The Best (and Worst) Clean Dad Jokes for All Ages 👋

Enjoy a collection of clean dad jokes for all ages that are perfect for family-friendly fun! These jokes are lighthearted, pun-filled, and guaranteed to bring smiles without any risk of embarrassment. Whether you’re telling them to kids, grandparents, or anyone in between, our clean dad jokes are the ideal way to keep the laughter going in any setting. Explore the funniest and most wholesome dad jokes that everyone can enjoy!
I wouldn't buy anything with velcro. It's a total rip-off.
A rancher had only had 48 cows on his property, but when he rounded them up he had 50.
When does a joke turn into a dad joke? When it becomes apparent.
My landlord told me we need to talk about the heating bill. "Sure," I said. "My door is always open."
Anyone looking to buy a Delorean? Good shape, good mileage. Only driven from time to time
Why did the whale blush? It saw the ocean’s bottom.
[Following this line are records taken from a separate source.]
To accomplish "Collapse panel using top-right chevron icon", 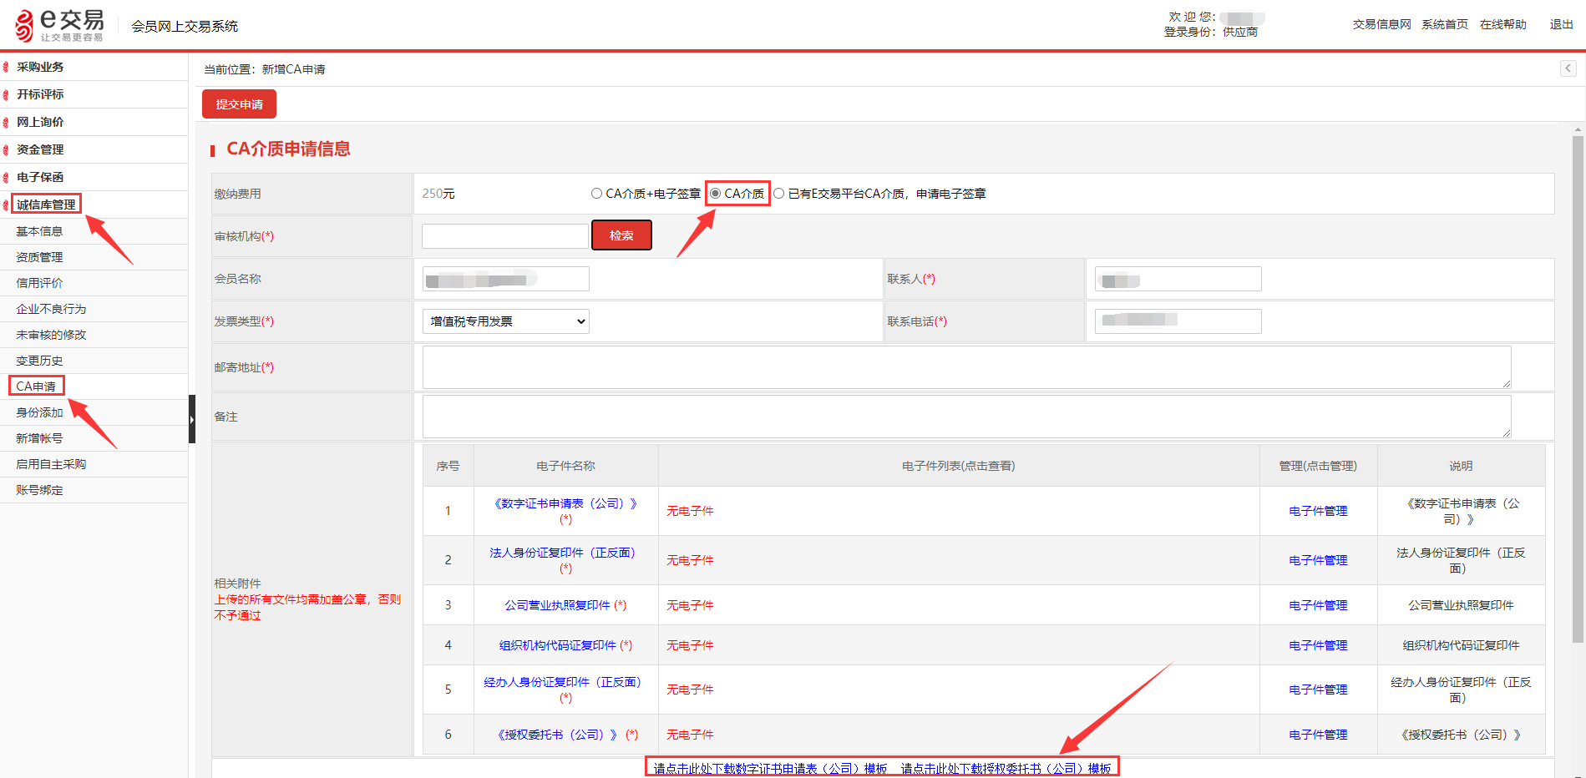I will pyautogui.click(x=1568, y=68).
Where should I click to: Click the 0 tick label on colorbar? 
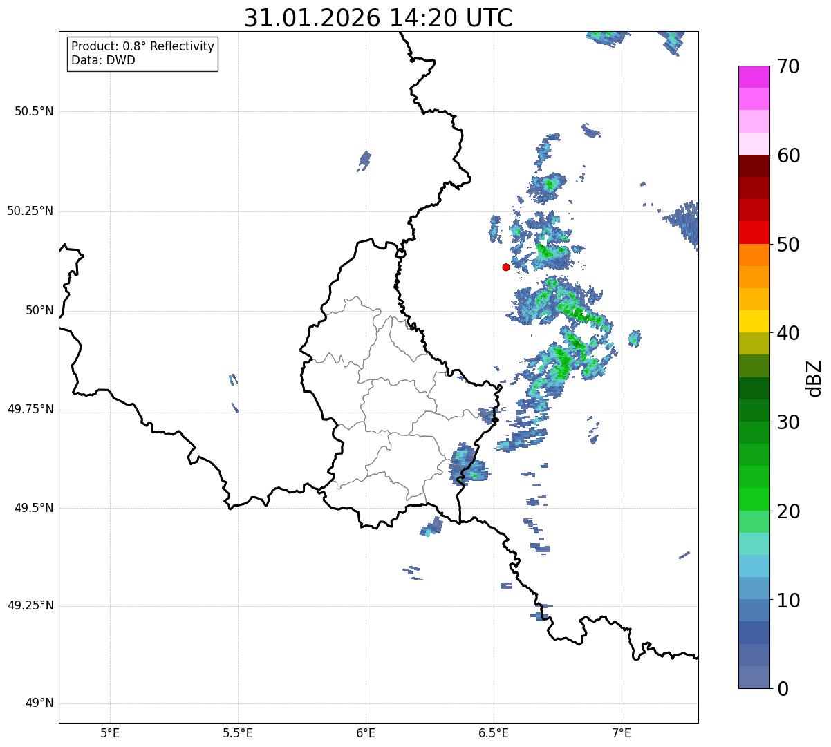[x=777, y=689]
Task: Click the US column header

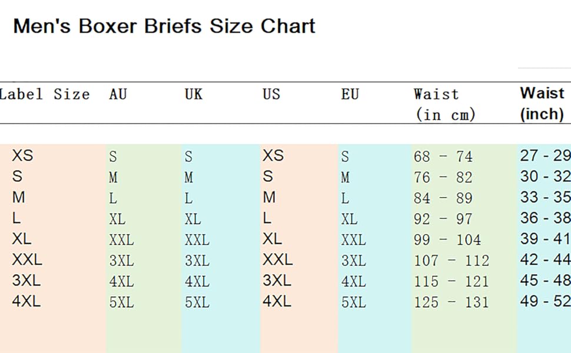Action: pos(271,94)

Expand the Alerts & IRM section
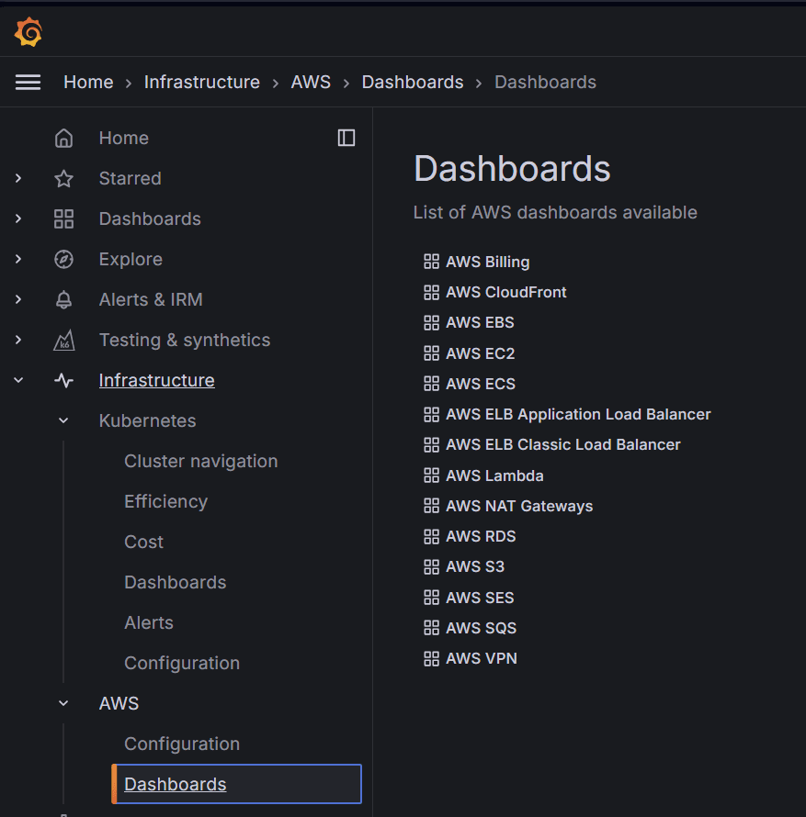[x=19, y=299]
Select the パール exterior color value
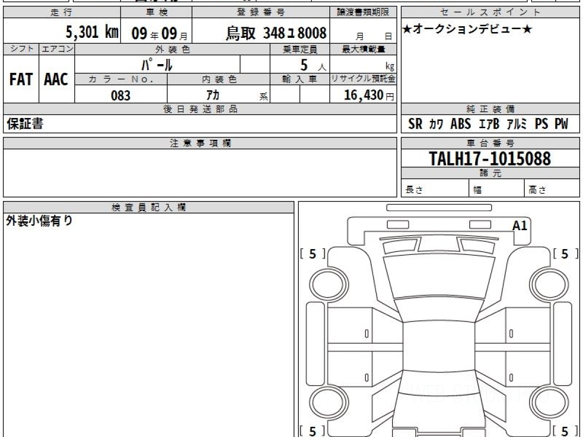The height and width of the screenshot is (437, 583). pos(156,65)
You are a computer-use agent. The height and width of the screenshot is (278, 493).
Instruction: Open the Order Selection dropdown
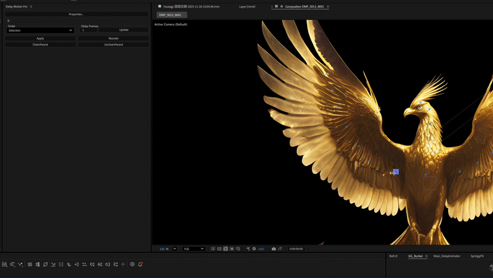click(x=40, y=31)
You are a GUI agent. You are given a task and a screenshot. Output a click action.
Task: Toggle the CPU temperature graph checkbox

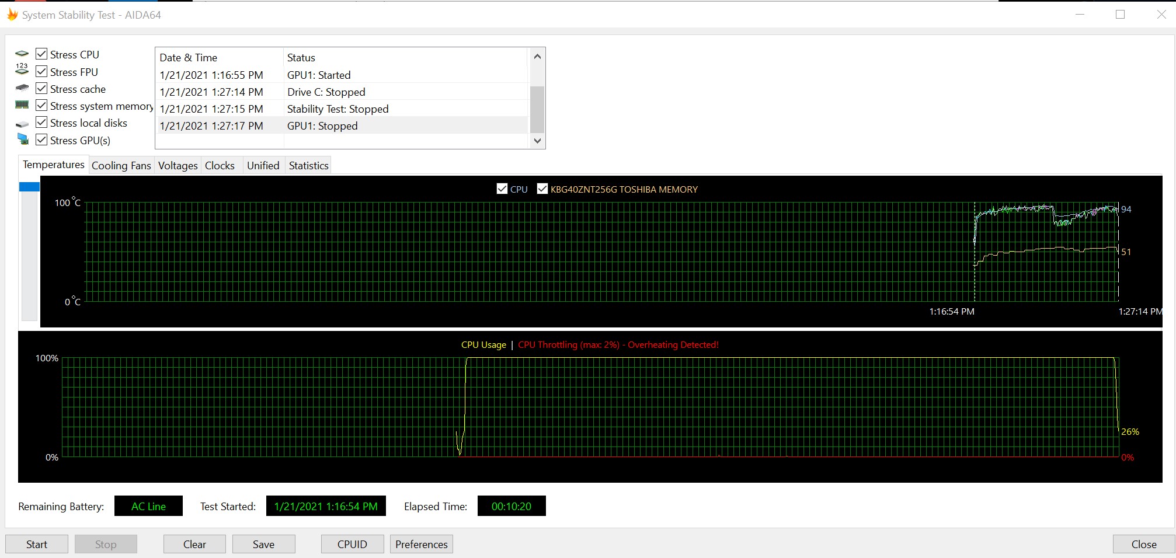[502, 189]
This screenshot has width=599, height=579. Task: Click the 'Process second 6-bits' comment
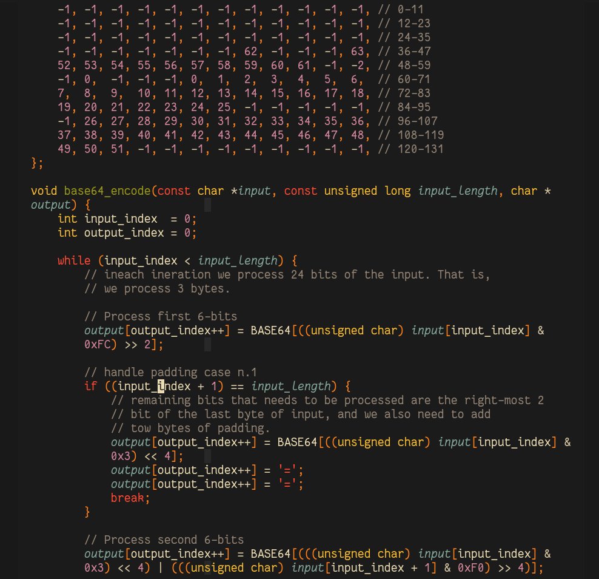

How do you find Will Smith in a snowstorm? You look for fresh prints.
What kind of music do chiropractors like? Hip pop.
What do you give a scientist with bad breath? Experi-mints.
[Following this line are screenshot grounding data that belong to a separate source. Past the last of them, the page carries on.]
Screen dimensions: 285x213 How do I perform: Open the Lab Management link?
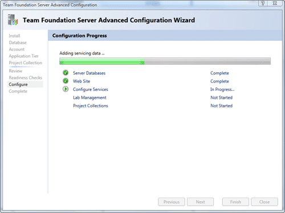[x=89, y=98]
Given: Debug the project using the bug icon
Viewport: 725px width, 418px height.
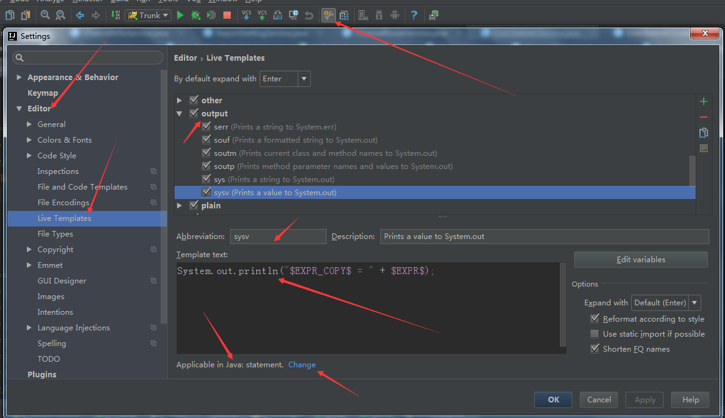Looking at the screenshot, I should pos(195,15).
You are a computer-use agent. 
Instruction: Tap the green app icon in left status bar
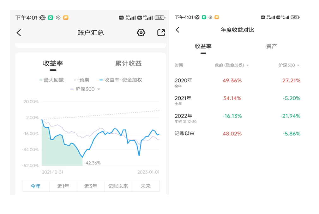(51, 18)
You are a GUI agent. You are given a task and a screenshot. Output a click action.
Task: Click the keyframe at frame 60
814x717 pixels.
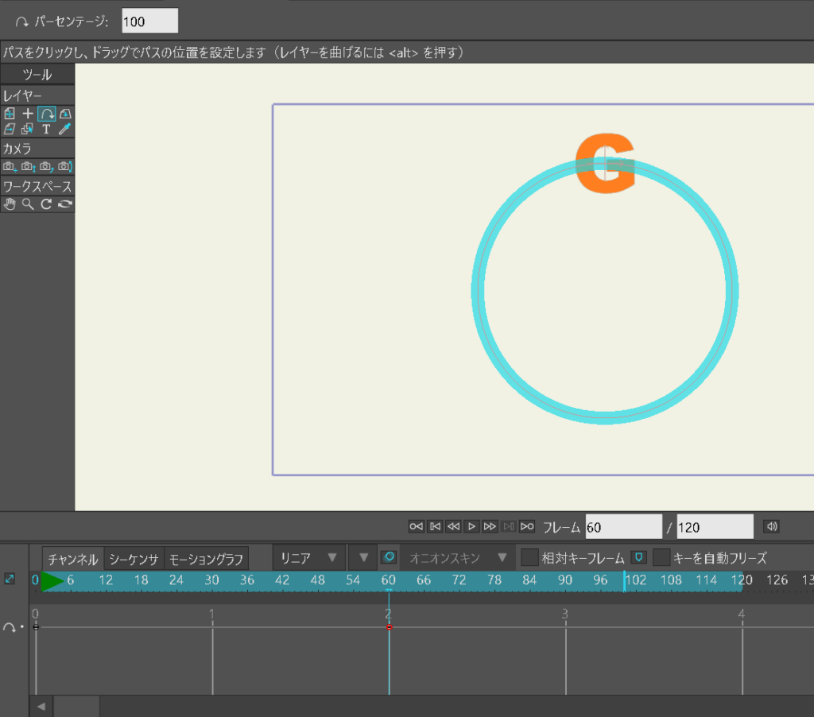coord(389,627)
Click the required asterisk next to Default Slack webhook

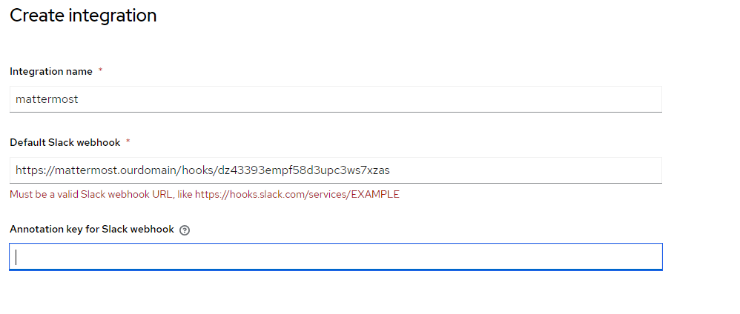pyautogui.click(x=128, y=142)
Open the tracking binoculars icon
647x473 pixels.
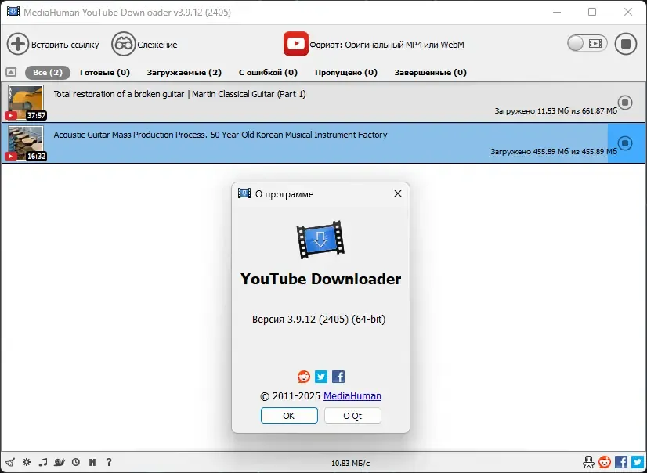click(x=123, y=44)
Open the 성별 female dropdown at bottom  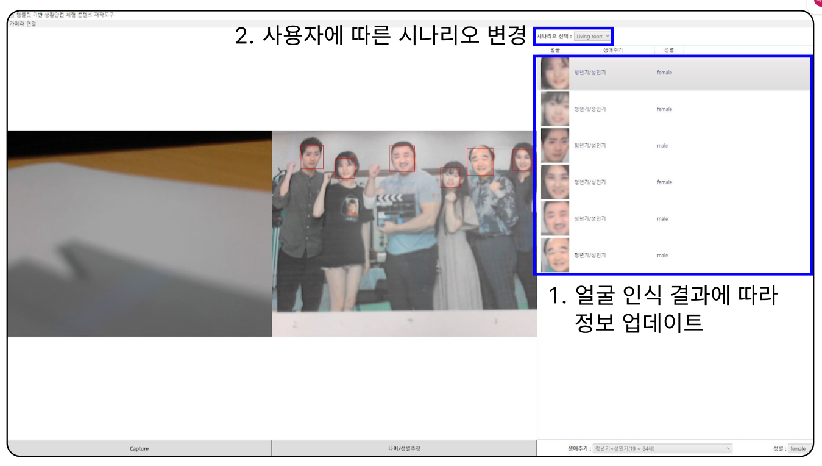pyautogui.click(x=799, y=449)
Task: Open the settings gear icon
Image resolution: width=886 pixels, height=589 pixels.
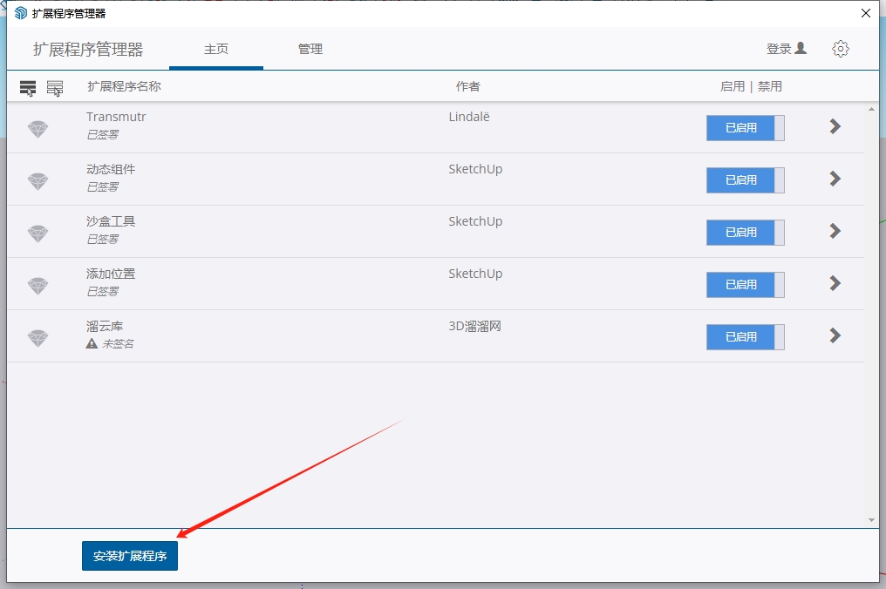Action: pos(841,49)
I talked to a poet who only wrote about wells. His stuff was deep.
What type of tree fits in your hand? A palm tree.
I catered a movie night where they watched titanic. Safe to say the iceberg lettuce wraps didn’t go over well.
What sounds like a sneeze and is made of leather? A shoe.
Did you know the first French fries weren’t really cooked in France? They were cooked in Grease! (Greece)
Why didn’t the sun go to college? It already had a million degrees.